▸ WHAT YOU HAVE TO DO: Rewrite the material from its first line up to and including the line with "Looking at the screenshot, I should [x=23, y=67].", swapping "Fachgebiete" for "Fields" and keeping everything else unchanged.

[Dataset excerpt]

* * * *

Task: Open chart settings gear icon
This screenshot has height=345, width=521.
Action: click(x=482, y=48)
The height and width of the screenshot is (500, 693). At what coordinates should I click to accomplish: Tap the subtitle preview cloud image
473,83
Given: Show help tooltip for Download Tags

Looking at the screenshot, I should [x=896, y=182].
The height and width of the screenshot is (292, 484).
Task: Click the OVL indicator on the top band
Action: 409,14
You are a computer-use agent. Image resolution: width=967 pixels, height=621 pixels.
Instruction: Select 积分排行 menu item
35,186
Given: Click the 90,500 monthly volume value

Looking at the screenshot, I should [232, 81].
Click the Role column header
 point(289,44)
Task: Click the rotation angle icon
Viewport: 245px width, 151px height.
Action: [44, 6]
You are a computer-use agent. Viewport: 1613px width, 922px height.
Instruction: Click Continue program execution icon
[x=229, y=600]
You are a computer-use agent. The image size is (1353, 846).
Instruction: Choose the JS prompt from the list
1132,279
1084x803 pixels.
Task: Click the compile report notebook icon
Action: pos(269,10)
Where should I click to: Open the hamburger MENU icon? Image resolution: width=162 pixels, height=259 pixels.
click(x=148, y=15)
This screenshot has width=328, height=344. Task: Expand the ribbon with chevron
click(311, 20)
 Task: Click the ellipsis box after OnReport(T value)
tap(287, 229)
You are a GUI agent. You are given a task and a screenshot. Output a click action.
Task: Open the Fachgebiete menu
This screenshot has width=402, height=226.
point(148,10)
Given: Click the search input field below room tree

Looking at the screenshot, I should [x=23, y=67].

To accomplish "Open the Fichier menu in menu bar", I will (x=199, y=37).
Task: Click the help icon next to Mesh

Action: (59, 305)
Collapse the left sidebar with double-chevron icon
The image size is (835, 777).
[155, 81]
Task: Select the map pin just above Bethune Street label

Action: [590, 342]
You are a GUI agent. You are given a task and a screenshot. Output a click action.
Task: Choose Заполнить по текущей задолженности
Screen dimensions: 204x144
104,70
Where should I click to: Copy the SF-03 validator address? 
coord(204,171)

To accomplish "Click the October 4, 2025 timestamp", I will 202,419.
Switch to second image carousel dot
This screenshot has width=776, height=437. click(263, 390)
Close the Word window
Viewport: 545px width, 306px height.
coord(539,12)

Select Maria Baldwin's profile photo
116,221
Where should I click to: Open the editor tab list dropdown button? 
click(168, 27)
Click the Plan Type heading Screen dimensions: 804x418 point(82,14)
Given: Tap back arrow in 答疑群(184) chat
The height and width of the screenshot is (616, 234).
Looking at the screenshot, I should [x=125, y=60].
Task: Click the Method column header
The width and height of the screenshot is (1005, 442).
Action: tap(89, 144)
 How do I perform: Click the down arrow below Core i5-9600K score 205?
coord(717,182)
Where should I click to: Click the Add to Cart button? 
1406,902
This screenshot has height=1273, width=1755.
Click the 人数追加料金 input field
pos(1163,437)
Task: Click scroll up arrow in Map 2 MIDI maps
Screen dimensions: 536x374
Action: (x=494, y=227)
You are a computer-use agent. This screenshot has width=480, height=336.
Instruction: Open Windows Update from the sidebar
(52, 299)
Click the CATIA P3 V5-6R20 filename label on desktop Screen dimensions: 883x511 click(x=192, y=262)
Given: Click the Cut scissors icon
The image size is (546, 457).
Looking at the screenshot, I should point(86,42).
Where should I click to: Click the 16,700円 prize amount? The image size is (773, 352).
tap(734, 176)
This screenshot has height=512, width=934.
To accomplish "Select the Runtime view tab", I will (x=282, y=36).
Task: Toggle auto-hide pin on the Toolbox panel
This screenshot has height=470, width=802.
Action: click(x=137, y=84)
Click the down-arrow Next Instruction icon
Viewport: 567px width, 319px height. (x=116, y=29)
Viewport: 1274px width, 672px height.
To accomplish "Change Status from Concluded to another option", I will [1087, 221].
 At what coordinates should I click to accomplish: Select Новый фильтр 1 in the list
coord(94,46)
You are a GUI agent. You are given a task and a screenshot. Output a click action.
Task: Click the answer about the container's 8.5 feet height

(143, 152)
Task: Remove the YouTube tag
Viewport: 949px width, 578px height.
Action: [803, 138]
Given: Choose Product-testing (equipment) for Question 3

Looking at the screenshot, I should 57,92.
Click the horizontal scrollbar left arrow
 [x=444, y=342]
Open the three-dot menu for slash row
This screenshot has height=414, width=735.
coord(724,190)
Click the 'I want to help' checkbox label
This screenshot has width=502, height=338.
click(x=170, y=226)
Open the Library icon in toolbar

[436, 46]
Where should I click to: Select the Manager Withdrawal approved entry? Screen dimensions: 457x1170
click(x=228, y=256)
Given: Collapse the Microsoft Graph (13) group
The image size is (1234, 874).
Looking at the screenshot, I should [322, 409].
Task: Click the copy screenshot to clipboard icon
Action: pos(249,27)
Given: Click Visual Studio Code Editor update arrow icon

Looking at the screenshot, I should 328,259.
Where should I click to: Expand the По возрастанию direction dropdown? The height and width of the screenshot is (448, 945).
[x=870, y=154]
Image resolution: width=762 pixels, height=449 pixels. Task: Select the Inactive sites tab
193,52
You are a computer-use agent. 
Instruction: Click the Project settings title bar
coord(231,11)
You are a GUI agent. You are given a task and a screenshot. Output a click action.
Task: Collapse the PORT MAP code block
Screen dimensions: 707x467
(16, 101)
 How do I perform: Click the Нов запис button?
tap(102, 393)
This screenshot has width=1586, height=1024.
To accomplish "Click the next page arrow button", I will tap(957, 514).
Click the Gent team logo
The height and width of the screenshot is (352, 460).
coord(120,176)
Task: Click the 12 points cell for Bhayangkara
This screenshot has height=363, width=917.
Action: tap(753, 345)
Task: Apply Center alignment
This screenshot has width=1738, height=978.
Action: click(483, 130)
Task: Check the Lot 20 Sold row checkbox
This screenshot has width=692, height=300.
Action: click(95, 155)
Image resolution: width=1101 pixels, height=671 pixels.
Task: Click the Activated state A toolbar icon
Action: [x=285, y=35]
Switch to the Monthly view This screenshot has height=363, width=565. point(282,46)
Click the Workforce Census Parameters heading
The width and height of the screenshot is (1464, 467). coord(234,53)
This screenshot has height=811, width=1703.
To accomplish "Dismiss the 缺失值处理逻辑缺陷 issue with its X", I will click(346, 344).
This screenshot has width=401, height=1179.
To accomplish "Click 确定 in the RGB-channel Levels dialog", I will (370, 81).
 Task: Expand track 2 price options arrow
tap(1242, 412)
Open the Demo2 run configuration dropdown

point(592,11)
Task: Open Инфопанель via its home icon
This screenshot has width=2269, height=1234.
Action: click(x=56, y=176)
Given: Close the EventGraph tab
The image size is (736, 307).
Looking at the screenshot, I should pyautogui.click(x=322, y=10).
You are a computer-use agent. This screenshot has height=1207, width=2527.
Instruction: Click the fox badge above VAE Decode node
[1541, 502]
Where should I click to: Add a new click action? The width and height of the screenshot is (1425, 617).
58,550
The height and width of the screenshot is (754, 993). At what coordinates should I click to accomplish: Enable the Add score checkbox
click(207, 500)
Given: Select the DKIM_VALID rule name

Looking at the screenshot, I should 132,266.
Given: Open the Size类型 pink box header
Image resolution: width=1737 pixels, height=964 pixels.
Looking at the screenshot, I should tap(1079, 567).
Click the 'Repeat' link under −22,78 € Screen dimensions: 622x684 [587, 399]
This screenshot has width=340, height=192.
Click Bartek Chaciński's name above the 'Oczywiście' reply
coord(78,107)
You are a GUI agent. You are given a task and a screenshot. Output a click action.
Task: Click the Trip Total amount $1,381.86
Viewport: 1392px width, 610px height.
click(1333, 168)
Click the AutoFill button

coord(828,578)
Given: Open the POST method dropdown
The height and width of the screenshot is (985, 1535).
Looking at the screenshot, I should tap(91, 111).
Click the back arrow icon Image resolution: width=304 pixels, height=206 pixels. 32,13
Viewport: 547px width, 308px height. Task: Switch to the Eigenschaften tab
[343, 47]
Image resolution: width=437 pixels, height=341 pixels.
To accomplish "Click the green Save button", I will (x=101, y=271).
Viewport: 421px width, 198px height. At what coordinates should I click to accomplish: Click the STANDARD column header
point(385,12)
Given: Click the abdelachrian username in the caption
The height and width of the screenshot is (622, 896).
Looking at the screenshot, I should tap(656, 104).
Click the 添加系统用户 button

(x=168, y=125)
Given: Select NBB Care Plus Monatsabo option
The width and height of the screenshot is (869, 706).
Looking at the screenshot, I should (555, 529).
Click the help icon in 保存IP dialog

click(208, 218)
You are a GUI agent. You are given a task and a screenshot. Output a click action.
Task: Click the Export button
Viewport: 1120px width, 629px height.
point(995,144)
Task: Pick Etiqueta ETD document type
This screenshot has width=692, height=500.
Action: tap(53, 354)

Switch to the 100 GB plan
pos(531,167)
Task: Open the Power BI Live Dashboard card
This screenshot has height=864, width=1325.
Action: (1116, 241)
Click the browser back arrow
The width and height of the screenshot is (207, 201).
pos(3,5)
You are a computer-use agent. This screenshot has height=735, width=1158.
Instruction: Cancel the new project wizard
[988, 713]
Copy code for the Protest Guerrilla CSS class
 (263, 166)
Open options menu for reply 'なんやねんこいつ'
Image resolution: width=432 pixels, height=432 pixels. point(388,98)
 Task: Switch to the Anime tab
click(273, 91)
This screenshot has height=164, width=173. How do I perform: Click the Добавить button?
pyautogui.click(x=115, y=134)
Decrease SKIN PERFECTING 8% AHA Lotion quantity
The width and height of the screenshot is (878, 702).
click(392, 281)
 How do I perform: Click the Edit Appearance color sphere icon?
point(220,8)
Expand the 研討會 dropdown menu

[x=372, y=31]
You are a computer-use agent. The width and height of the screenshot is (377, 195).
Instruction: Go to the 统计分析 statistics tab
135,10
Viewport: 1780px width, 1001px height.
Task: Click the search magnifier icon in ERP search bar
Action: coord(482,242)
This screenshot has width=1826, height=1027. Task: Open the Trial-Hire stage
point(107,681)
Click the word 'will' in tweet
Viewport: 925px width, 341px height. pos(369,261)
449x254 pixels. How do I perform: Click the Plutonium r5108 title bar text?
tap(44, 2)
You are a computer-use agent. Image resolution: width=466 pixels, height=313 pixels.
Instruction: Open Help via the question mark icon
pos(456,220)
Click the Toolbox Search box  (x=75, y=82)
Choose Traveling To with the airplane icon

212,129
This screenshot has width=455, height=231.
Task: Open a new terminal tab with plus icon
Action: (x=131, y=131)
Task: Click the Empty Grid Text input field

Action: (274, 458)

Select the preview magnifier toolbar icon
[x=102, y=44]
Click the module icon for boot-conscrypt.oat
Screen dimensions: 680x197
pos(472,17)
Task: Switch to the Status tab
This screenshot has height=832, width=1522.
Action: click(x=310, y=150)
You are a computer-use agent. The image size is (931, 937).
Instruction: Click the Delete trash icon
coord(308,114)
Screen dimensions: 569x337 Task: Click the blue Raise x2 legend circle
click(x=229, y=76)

* * * *

▸ TASK OUTPUT:
Task: Open chart settings gear icon
This screenshot has height=345, width=521.
Action: click(x=482, y=48)
The height and width of the screenshot is (500, 693). At what coordinates should I click to accomplish: Tap the subtitle preview cloud image
473,83
Given: Show help tooltip for Download Tags

Looking at the screenshot, I should [x=896, y=182].
The height and width of the screenshot is (292, 484).
Task: Click the OVL indicator on the top band
Action: 409,14
You are a computer-use agent. Image resolution: width=967 pixels, height=621 pixels.
Instruction: Select 积分排行 menu item
35,186
Given: Click the 90,500 monthly volume value

Looking at the screenshot, I should [232, 81].
Click the Role column header
 point(289,44)
Task: Click the rotation angle icon
Viewport: 245px width, 151px height.
Action: [44, 6]
You are a computer-use agent. Viewport: 1613px width, 922px height.
Instruction: Click Continue program execution icon
[x=229, y=600]
You are a computer-use agent. The image size is (1353, 846).
Instruction: Choose the JS prompt from the list
1132,279
1084x803 pixels.
Task: Click the compile report notebook icon
Action: pos(269,10)
Where should I click to: Open the hamburger MENU icon? Image resolution: width=162 pixels, height=259 pixels.
click(x=148, y=15)
This screenshot has width=328, height=344. Task: Expand the ribbon with chevron
click(311, 20)
 Task: Click the ellipsis box after OnReport(T value)
tap(287, 229)
You are a GUI agent. You are given a task and a screenshot. Output a click action.
Task: Open the Fields menu
This screenshot has width=402, height=226.
point(148,10)
Given: Click the search input field below room tree

Looking at the screenshot, I should [x=23, y=67].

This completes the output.